第86期 #9

新年、新月、凍て夜に

新年の闇夜星が降るように輝き、寒さは肌を裂くようにきびしい。
都会の夜空はいつものように地上の明るさが汚れた空気を白っぽくさせて夜空になにか抗議しているような気持ちにさせる。オレがそう思うからだろうか。それでも、今日の空は星がきれいだ。
話題になった新星がひときわ強く光っている、まるでまだ明るい夕方に見るいちばん星のように光っているのは小さな月のようだ。
古来、新星の爆発は吉兆、あるいは凶兆と云われ預言者のかたりの種になってきた。現代、とくに預言者はでてこないが人々はすこしは賢明になったのだろうか。
そう、世の中よくなったのだと思うが、さて、
はたして良くなったのはどんな字がふさわしいのだろうか? 好い、善い、良い、まあ、良いがいちばんふさわしいだろう。わたしは今の世を好きではない。戦争、公害、核兵器、こんな世は善いはずがない。悪でも、嫌世でも良いのだ。そう云うしかないのかも知れない。それだったら、人々が賢明になろうと愚鈍であろうとどうでもいいことになる。大事な事は今日生きていて、もうすぐ明日が来るということなのかもしれない。
凍てつく夜に思うことが、恨みごと、ではなくてまるで、悩み事を探しているようなのは、ちょっと間が抜けている。自分の間抜けを楽しんでいるのならそりゃ、いいことで世の中よいのかもしれない。
夜明けが来る前に眠気がさしてくる。無理していれば夜明け過ぎすっかり日が昇ってお天道様がかんかんいって照らすようになったころ白河夜船で勤めにも行かず夜まで寝てる。
そんなバカな想い出がある。してみると、こういう人間はいなくてもいいのかもしれない。
オレに限らずいなくてもいい人間というのはあんがいいるのではないだろうか?

ひとさまに向かってあんた、いなくてもいいよ、とは、云うことではない。完全に礼を欠いている。
だからオレは云わない。云わないが考えてみればどんな人間でも存在価値があるという言葉は、多分になぐさめを含んでいるように思う。

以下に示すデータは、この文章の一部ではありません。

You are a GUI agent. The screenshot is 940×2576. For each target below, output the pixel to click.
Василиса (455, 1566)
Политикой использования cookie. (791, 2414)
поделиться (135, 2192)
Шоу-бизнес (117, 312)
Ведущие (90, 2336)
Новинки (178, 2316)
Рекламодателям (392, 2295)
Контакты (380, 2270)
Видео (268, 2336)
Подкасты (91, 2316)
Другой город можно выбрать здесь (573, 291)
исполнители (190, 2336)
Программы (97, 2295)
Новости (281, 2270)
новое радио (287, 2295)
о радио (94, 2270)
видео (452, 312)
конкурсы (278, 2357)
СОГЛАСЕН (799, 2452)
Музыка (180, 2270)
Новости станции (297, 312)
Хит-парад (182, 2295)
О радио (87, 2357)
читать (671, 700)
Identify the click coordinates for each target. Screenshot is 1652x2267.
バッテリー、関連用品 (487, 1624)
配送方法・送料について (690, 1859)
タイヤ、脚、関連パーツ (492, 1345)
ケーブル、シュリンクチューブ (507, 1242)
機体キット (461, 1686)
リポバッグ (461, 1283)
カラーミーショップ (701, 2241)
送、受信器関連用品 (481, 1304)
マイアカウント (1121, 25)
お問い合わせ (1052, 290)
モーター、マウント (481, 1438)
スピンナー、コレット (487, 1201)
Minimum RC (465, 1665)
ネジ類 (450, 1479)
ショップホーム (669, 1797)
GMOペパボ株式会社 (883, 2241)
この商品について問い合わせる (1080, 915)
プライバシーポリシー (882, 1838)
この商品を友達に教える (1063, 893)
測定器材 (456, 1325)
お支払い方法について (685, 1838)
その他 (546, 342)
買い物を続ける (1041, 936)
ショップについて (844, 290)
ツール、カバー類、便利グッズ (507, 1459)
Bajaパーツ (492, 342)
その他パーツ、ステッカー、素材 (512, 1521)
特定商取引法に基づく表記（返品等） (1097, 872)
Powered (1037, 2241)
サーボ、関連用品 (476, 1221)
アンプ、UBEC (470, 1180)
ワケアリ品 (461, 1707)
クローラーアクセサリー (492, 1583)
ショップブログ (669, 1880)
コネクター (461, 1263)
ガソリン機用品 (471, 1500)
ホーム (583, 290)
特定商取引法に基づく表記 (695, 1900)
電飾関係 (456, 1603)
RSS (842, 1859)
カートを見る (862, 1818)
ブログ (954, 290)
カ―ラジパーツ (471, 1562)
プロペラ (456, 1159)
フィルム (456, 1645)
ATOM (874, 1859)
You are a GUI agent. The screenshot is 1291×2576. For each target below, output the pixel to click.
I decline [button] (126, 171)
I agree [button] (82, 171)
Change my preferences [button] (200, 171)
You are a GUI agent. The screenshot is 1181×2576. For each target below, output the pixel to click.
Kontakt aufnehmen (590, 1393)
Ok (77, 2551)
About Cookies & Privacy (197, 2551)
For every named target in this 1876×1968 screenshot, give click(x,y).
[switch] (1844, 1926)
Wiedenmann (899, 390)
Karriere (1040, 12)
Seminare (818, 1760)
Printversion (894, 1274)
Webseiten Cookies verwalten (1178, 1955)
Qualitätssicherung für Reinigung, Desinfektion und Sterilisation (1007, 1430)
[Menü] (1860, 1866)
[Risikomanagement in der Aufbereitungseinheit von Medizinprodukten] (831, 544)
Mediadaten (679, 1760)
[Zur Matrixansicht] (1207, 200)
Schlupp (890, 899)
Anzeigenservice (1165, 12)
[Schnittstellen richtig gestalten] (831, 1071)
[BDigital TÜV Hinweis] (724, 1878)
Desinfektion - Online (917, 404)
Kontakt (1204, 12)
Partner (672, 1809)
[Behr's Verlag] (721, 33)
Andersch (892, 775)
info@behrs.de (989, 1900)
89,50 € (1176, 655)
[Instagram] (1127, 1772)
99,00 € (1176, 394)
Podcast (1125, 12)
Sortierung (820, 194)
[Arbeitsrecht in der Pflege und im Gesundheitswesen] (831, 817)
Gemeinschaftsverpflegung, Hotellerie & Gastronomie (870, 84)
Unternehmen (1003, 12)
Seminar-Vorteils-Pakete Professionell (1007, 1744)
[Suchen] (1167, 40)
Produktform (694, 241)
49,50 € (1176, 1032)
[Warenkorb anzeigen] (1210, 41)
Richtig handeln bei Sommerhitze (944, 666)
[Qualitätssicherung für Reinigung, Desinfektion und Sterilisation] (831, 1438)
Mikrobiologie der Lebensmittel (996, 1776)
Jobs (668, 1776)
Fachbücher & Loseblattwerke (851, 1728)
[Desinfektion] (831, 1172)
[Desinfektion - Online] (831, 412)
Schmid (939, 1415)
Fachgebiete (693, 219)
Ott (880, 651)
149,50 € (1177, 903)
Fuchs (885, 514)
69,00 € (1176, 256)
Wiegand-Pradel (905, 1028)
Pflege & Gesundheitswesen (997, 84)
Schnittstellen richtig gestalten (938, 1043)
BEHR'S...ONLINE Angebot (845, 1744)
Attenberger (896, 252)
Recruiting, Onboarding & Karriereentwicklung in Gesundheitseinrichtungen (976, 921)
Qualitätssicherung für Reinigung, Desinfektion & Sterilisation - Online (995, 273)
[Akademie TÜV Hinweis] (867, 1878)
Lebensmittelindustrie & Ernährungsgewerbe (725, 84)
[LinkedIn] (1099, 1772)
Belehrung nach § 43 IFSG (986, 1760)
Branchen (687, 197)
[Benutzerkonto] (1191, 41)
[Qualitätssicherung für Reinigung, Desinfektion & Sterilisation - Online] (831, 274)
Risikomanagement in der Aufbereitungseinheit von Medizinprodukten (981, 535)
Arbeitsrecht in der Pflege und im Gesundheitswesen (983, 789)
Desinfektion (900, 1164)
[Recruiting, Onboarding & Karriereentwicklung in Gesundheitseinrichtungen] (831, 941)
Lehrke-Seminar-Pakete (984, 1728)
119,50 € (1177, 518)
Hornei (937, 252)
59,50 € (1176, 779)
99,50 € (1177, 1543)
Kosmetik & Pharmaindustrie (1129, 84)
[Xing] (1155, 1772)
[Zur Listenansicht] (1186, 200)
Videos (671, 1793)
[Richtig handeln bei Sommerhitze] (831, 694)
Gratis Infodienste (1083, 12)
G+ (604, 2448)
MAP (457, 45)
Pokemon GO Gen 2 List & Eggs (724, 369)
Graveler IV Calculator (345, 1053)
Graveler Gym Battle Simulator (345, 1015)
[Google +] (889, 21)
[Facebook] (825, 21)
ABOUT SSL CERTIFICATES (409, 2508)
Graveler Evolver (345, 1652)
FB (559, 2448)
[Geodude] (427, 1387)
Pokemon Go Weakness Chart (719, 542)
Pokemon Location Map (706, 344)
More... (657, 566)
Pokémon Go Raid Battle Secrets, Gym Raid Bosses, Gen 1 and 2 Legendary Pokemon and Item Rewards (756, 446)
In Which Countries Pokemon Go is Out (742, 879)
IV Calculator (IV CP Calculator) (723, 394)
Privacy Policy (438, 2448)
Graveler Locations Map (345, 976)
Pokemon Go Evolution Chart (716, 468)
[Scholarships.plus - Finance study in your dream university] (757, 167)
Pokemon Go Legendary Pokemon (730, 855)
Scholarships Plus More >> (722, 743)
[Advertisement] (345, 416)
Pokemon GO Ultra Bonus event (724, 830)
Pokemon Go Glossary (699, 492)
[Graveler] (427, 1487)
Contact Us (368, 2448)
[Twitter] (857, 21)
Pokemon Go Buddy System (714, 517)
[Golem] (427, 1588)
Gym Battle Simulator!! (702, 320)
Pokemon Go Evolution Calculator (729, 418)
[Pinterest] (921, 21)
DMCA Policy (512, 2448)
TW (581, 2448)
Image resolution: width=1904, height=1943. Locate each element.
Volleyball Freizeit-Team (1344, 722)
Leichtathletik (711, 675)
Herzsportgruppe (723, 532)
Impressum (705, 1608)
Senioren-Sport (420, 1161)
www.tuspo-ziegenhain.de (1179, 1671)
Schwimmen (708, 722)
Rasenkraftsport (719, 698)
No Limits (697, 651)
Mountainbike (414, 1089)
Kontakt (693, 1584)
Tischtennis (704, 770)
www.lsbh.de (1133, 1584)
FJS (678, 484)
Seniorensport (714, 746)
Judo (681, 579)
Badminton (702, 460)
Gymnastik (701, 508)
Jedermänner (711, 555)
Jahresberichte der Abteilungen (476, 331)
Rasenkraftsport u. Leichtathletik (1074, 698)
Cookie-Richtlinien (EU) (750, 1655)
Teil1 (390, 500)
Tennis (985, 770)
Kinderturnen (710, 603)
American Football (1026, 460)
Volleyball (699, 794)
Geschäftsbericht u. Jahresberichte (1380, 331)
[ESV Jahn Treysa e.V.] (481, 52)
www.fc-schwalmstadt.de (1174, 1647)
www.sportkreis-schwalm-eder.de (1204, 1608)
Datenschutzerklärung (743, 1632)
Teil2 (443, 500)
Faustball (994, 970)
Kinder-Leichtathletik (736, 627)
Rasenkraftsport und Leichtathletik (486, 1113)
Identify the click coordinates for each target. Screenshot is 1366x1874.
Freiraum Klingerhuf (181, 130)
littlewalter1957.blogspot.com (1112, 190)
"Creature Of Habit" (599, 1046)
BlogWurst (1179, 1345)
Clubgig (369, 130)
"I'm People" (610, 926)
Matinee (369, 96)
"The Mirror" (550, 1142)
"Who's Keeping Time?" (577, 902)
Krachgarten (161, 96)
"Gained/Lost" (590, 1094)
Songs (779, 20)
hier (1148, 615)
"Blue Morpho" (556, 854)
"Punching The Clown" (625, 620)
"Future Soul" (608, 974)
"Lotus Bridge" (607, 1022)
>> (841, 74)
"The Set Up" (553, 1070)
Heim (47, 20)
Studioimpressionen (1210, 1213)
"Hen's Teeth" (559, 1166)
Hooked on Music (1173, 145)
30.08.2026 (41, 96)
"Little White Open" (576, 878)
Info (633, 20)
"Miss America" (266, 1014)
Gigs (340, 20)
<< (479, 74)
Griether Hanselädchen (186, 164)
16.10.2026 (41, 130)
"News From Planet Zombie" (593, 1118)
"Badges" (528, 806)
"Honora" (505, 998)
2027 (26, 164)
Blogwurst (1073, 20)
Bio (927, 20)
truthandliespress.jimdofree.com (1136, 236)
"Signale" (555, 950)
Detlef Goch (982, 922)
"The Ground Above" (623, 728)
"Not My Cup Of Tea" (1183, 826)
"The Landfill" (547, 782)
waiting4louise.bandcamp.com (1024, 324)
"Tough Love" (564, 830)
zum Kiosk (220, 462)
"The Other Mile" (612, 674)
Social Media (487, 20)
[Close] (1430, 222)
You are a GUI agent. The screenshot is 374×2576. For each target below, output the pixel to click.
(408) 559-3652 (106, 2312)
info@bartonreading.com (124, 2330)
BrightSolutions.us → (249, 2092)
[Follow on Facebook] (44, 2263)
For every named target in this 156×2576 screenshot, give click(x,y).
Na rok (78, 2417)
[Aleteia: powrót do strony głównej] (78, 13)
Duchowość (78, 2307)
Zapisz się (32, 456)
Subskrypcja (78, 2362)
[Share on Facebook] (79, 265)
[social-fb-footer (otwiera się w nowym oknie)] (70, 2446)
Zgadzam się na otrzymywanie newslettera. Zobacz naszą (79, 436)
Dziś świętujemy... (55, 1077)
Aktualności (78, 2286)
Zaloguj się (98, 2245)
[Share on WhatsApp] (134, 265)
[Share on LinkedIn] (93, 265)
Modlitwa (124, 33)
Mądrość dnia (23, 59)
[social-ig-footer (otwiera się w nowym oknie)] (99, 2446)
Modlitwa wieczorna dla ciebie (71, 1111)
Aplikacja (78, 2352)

そう、やっぱりオレに限らずいなくてもいい人間はいるんじゃなかろうか?
これは、どうかと思うのだが、死罪判決を免れた犯罪者にいっしょうかけて償いなさいと、裁判官がいう。
ただ生きることに意義があるなら、それで償いになる。ならば、誰も同じこと価値がある。
改まって云うことではないがどんな人間にも価値があるなら、ただ生きるだけで素晴らしい価値が有る。うん、そうだと思う。